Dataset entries
= = = =
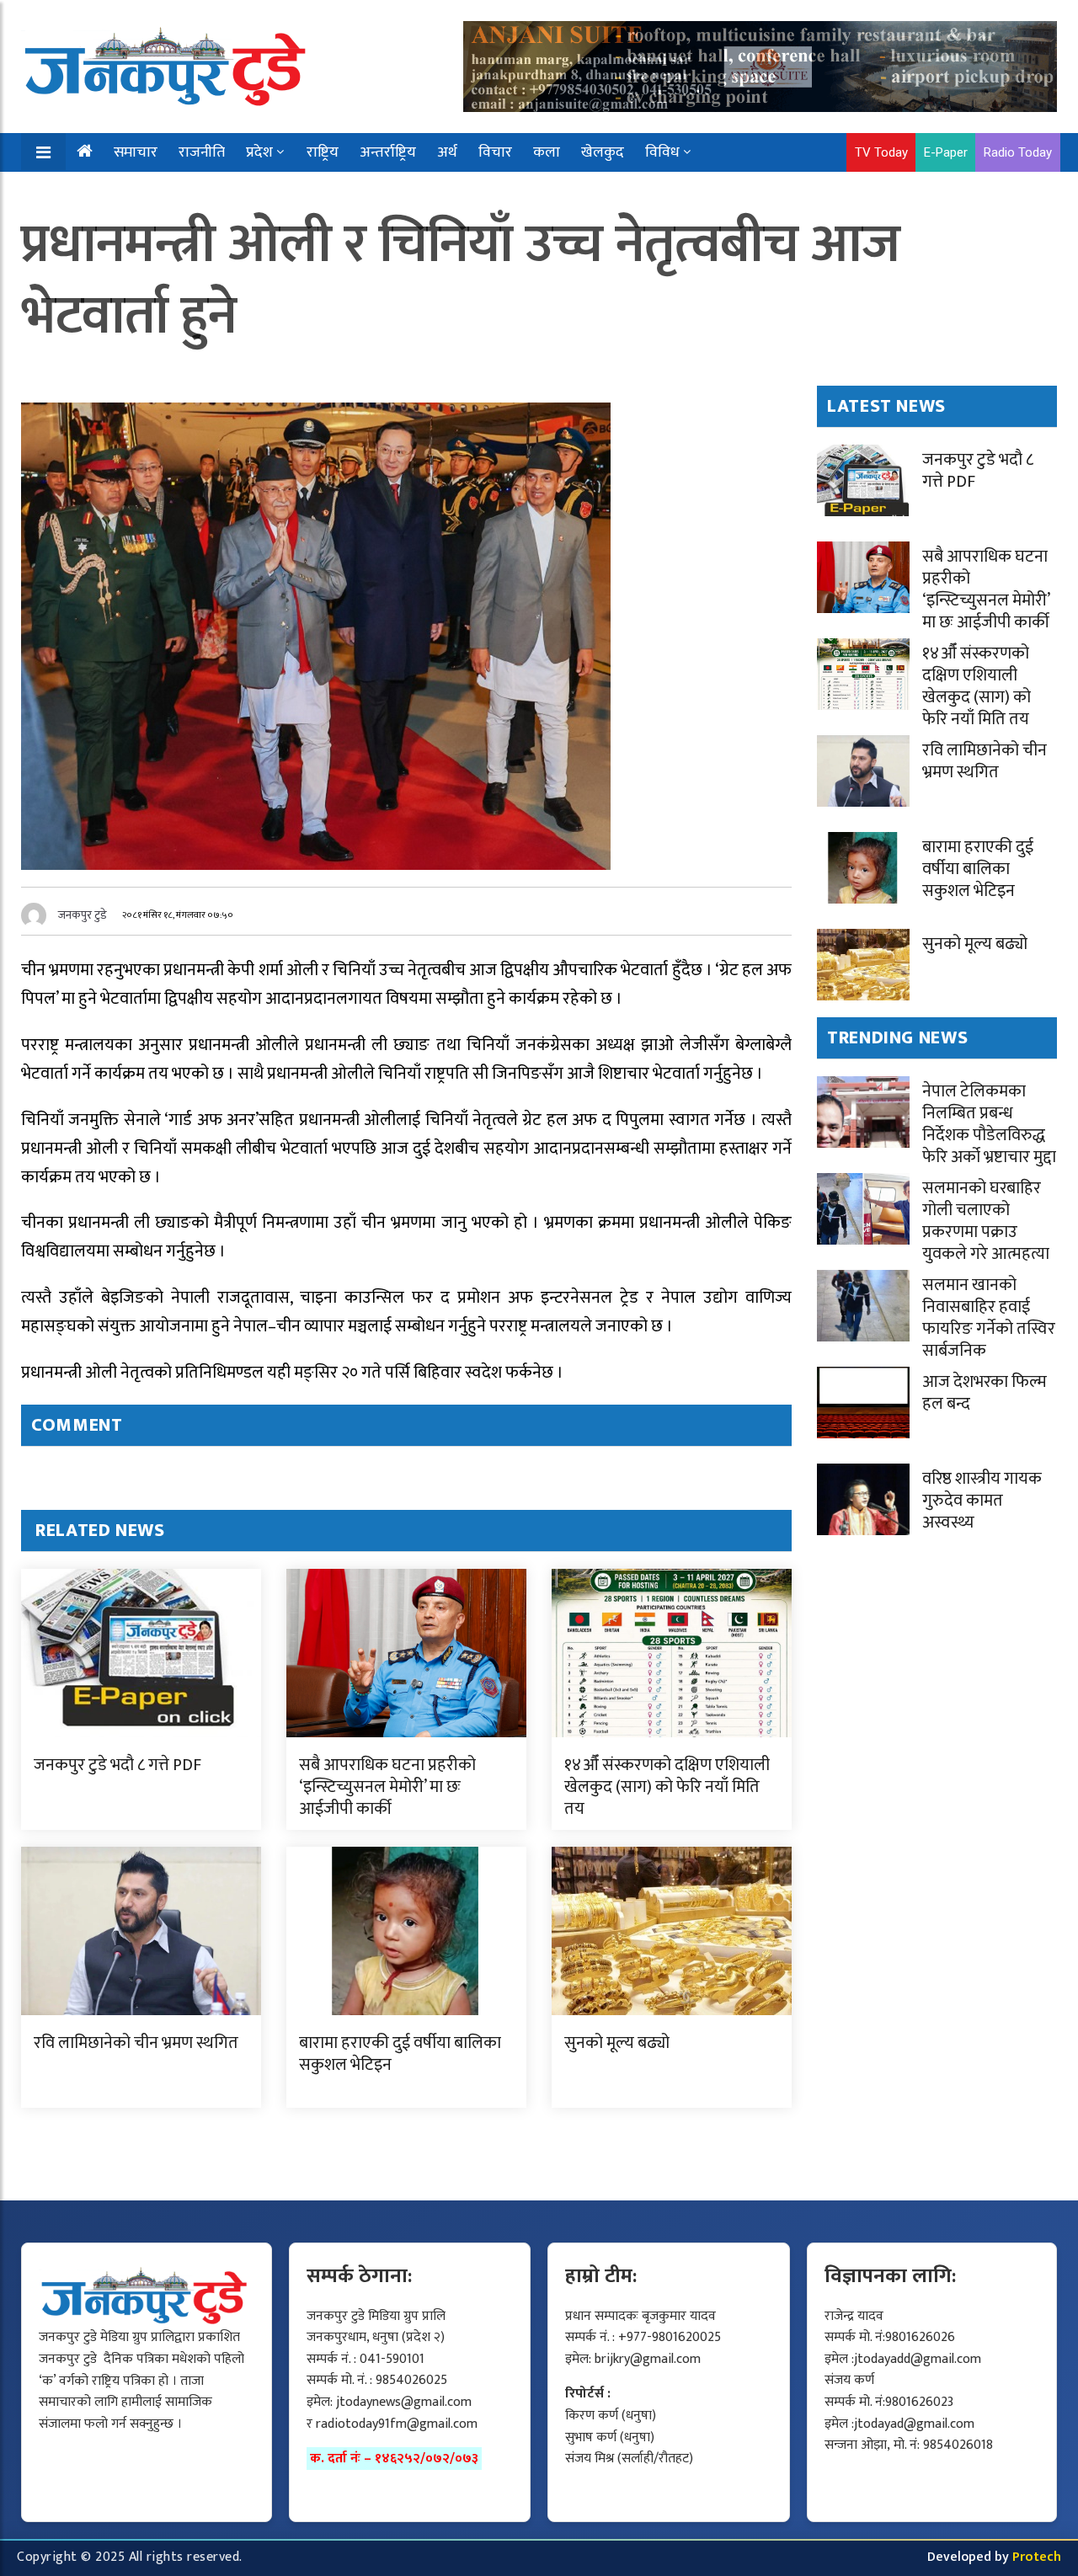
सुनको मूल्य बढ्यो (617, 2043)
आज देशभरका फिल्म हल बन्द (984, 1393)
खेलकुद (602, 152)
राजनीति (202, 152)
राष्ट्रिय (323, 152)
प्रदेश (259, 152)
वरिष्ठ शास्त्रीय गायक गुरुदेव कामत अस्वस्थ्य (982, 1500)
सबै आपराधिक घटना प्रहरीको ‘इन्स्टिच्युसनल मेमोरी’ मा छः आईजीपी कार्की (387, 1787)
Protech (1036, 2557)
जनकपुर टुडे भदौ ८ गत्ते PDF (117, 1765)
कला (546, 152)
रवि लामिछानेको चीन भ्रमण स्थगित (136, 2043)
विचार (495, 152)
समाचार (135, 152)
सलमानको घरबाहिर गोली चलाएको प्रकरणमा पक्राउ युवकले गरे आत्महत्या (985, 1221)
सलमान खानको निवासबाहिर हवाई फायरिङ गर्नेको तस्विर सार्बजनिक (988, 1318)
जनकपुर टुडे (82, 915)
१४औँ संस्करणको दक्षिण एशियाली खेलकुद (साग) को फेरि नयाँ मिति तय (667, 1787)
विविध (662, 152)
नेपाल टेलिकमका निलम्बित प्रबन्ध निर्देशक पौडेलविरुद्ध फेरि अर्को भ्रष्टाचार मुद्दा (989, 1124)
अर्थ (447, 152)
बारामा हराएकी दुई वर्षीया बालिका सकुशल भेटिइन (400, 2054)
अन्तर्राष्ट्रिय (388, 152)
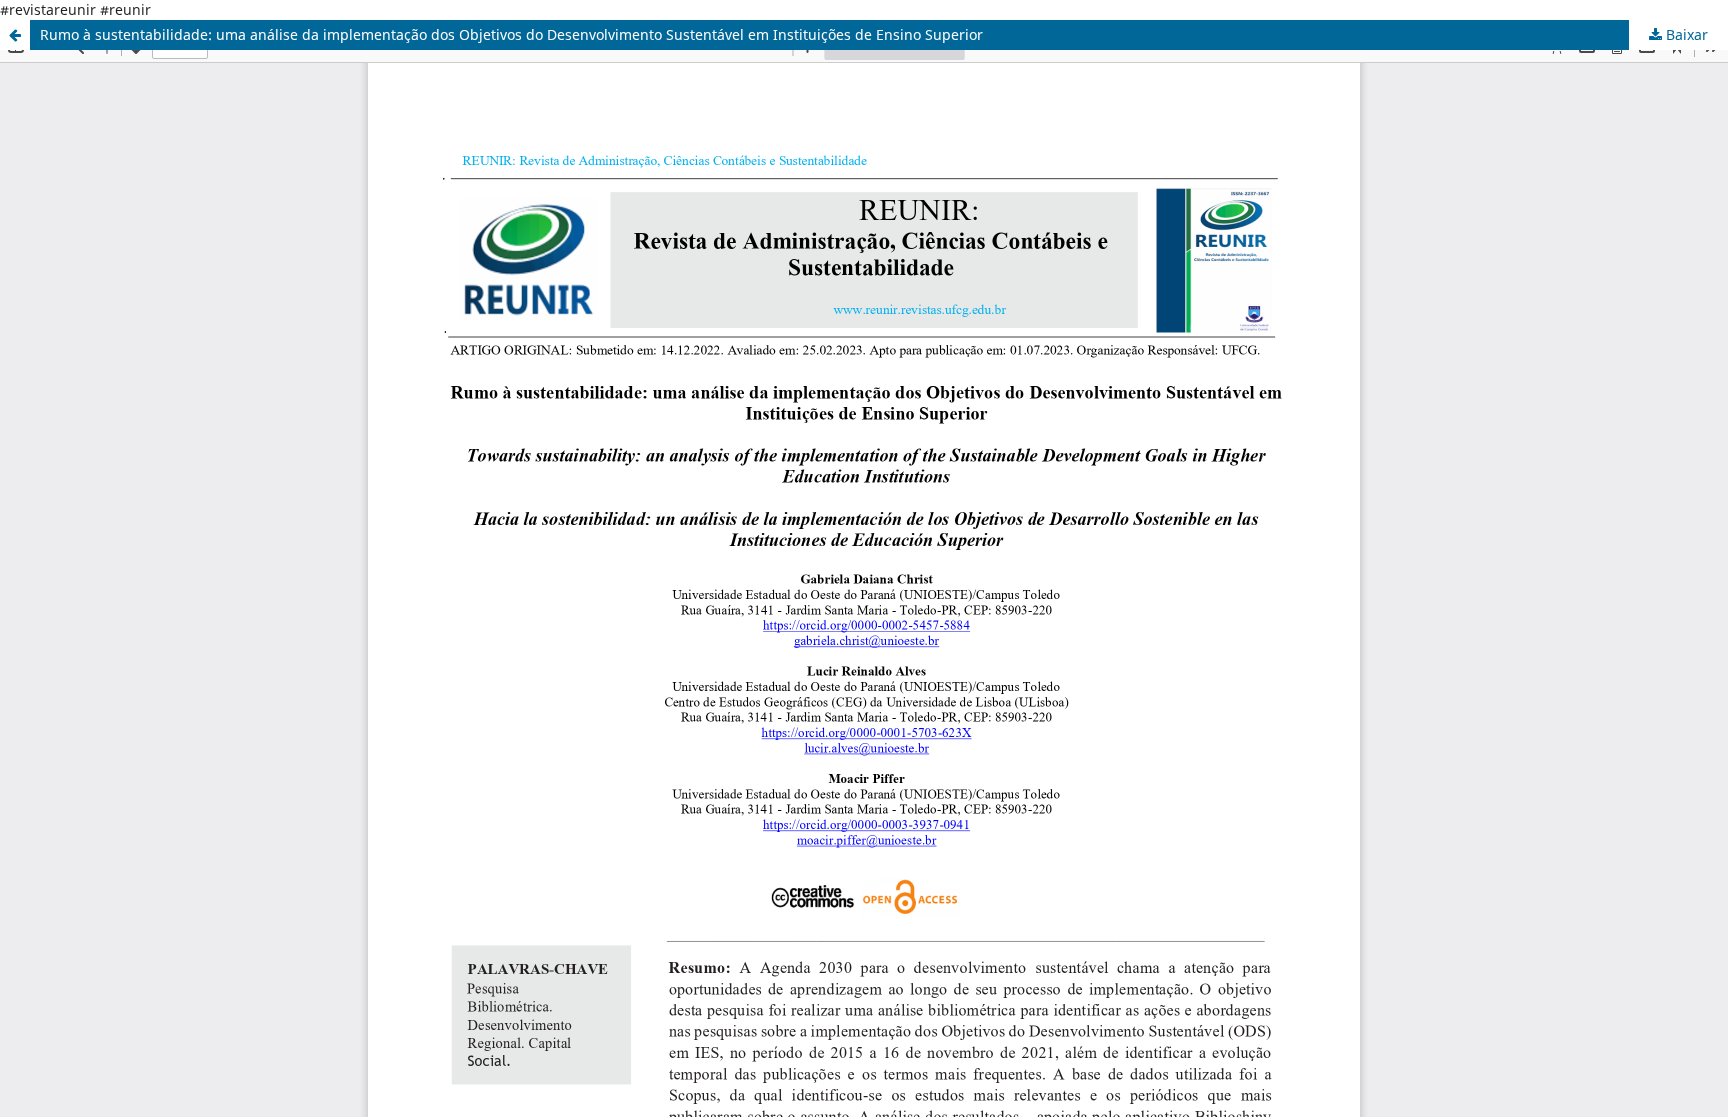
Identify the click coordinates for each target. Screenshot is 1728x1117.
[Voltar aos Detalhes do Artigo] (15, 35)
= = = =
- **Task**
Write out only the lines that run from the line containing "सबै आपराधिक घटना" through the line containing "जनकपुर टुडे (82, 915)", both included, exactly as they appear above.

- **Output below**
सबै आपराधिक घटना प्रहरीको ‘इन्स्टिच्युसनल मेमोरी’ मा छः आईजीपी कार्की (387, 1787)
Protech (1036, 2557)
जनकपुर टुडे भदौ ८ गत्ते PDF (117, 1765)
कला (546, 152)
रवि लामिछानेको चीन भ्रमण स्थगित (136, 2043)
विचार (495, 152)
समाचार (135, 152)
सलमानको घरबाहिर गोली चलाएको प्रकरणमा पक्राउ युवकले गरे आत्महत्या (985, 1221)
सलमान खानको निवासबाहिर हवाई फायरिङ गर्नेको तस्विर सार्बजनिक (988, 1318)
जनकपुर टुडे (82, 915)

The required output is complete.